Text shown
***

This anecdote narrated by my father came back to me while reading Tarashankar Bandyopadhyay’s award-winning novel Arogyaniketan. Revolving around a small clinic, Arogyaniketan, in the village of Debipur, the novel chronicles the rise and fall of the Mashay family, practitioners of medicine for three succeeding generations.
Established by Jagat Bandhu Kaviraj Mashay and taken over by his son Jeevan Mashay after the former’s death, the clinic was established on the the noblest ideals of care and concern. As the founder says to his friend: “(Healing) is the best kind of gain in this life. One party gains for he gets healed, the other has gained God’s mercy by nursing the sick.” Both Jagat Bandhu and his father were practitioners of Ayurved, the indigenous system of medicine in India in which diagnosis is made by examining the pulse of the patient. The most accomplished ones, like the Mashays, can even foretell the time of death.
Jagat’s son, Jeevan, however, does not want to learn this ancient science. Enamoured by Dr. Ranglal, he wants to learn the modern science of allopathy. He even enrolls himself into a medical college but certain personal calamities force him to leave the college and he ends up learning ayurved from his father. Soon, he is as accomplished a practitioner as his father and grandfather before him but the world has moved on. Ayurved has fallen into disrepute because of certain unscrupulous people who merely pretend to be its practitioners. People now hardly ever come to arogyaniketan preferring the new hospital that has come up on the outskirts of the village, manged by Dr. Pradyot whose concern for his patients rivals that of Jeevan Mashay and who has no time for mumbo-jumbos like feeling the pulse and predicting the cause and cure of a disease. And what irks the good doctor no end is the prediction of death. Can anyone really do it and should this be done? Isn’t it unethical? Shouldn’t efforts be made to save a person till his last breath or would a person be more relieved to know his stipulated time and make preparations for his departure?

***

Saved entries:

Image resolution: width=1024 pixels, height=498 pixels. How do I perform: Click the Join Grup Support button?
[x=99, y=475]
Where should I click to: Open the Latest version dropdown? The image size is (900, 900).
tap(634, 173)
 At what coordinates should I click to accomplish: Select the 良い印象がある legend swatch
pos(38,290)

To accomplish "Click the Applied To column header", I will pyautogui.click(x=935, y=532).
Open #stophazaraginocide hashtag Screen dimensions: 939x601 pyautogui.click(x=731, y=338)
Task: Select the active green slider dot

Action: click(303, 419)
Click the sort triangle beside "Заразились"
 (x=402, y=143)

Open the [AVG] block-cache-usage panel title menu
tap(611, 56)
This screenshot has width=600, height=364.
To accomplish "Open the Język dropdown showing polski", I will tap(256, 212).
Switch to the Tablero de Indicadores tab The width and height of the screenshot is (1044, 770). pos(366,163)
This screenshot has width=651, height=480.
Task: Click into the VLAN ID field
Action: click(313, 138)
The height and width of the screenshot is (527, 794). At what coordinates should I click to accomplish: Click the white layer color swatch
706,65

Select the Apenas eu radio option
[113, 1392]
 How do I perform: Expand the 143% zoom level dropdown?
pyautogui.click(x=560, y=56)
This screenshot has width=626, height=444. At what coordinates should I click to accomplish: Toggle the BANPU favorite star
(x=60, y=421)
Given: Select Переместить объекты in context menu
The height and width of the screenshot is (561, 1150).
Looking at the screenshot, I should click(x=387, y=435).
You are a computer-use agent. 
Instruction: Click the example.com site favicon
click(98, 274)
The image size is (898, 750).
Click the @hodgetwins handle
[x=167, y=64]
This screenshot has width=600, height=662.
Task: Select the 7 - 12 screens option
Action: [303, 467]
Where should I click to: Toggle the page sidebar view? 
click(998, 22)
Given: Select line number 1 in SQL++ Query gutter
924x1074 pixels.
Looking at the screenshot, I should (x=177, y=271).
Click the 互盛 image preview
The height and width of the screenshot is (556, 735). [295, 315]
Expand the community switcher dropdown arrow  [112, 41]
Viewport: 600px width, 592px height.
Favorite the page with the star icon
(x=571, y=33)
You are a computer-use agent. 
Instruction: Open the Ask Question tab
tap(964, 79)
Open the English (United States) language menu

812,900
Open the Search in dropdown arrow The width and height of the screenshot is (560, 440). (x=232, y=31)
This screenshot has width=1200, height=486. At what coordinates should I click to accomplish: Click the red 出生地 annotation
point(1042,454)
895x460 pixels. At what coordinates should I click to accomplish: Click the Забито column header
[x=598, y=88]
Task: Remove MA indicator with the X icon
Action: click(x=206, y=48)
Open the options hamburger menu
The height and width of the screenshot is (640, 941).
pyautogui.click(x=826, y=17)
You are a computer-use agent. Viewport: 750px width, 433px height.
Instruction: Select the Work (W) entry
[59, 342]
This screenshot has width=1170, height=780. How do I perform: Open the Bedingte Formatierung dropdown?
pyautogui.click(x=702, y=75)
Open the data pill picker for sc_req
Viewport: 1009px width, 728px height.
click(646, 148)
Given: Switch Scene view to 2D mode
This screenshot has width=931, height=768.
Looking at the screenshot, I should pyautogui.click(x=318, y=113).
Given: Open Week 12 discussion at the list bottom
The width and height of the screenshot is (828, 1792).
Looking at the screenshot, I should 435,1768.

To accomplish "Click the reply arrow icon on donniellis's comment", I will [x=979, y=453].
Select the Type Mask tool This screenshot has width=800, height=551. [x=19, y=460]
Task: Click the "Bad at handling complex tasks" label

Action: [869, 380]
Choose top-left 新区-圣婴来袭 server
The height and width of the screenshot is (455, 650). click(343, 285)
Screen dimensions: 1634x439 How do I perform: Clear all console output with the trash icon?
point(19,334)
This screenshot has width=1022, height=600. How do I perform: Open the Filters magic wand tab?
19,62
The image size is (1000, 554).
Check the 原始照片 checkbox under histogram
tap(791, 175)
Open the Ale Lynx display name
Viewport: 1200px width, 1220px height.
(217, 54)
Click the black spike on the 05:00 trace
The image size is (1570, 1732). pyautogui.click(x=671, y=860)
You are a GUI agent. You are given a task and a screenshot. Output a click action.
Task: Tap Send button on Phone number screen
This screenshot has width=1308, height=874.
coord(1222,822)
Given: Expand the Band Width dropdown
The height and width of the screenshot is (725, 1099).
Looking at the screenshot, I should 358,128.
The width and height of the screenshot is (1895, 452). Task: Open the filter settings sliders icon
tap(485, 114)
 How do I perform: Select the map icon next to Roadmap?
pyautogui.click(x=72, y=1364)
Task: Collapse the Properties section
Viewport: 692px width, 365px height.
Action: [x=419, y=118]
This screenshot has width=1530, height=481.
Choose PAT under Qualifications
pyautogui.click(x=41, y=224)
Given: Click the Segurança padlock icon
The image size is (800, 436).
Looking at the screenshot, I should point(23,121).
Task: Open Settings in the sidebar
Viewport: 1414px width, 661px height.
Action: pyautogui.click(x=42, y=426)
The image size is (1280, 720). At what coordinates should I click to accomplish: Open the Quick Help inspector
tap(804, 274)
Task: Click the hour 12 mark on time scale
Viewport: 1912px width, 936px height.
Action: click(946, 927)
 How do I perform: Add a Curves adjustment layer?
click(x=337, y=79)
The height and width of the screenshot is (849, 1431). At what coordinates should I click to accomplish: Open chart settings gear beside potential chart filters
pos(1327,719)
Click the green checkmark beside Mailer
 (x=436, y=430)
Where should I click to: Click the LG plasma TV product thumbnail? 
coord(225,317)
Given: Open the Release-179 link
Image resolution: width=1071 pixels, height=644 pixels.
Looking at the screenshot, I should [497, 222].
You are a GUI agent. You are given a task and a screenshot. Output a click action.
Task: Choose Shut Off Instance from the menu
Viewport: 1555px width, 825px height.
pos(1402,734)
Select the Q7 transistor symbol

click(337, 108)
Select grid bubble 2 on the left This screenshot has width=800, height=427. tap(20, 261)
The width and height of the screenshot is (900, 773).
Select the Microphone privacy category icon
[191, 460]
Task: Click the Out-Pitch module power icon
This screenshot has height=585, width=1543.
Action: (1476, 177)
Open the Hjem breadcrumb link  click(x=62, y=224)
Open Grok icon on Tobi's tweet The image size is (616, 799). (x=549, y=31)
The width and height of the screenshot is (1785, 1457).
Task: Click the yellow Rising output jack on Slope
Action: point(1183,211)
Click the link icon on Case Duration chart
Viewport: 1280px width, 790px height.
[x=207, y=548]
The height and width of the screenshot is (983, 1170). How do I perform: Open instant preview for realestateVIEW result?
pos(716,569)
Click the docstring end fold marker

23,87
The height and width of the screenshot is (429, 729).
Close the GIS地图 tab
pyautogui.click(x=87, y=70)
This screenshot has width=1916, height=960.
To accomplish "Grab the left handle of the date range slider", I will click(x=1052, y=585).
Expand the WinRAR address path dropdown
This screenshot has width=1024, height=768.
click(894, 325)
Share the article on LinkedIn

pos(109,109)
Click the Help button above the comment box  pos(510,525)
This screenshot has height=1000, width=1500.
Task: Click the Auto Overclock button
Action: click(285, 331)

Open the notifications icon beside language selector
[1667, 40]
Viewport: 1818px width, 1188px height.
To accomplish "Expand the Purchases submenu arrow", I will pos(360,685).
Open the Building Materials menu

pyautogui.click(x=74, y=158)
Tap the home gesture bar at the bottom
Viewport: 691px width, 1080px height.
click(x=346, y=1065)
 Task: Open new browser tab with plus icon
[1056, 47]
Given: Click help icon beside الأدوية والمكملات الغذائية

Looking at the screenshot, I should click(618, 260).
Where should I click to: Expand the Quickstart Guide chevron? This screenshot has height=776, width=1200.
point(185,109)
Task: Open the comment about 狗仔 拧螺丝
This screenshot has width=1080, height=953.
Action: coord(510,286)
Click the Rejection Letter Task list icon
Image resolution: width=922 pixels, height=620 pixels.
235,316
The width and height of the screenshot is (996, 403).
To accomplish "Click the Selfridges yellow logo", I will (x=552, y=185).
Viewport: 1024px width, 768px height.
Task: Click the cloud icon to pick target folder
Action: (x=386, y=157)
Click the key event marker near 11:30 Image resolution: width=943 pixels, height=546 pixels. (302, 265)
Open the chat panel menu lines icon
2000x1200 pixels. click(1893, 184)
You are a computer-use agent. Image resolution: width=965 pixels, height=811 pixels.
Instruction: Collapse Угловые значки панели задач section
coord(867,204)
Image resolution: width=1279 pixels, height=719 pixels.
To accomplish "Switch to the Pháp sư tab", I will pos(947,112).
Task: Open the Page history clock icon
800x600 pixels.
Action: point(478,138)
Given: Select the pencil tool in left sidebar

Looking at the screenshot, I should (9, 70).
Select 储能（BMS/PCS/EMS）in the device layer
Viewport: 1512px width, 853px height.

***

Work to complete
(a) Retype the passage of the Arogyaniketan review that opens with the words containing "Established by Jagat" and closes with "time of death.".
(b) According to the Arogyaniketan review, who manages the new hospital on the outskirts of the village?

Solved tasks
(a)
Established by Jagat Bandhu Kaviraj Mashay and taken over by his son Jeevan Mashay after the former’s death, the clinic was established on the the noblest ideals of care and concern. As the founder says to his friend: “(Healing) is the best kind of gain in this life. One party gains for he gets healed, the other has gained God’s mercy by nursing the sick.” Both Jagat Bandhu and his father were practitioners of Ayurved, the indigenous system of medicine in India in which diagnosis is made by examining the pulse of the patient. The most accomplished ones, like the Mashays, can even foretell the time of death.

(b) Dr. Pradyot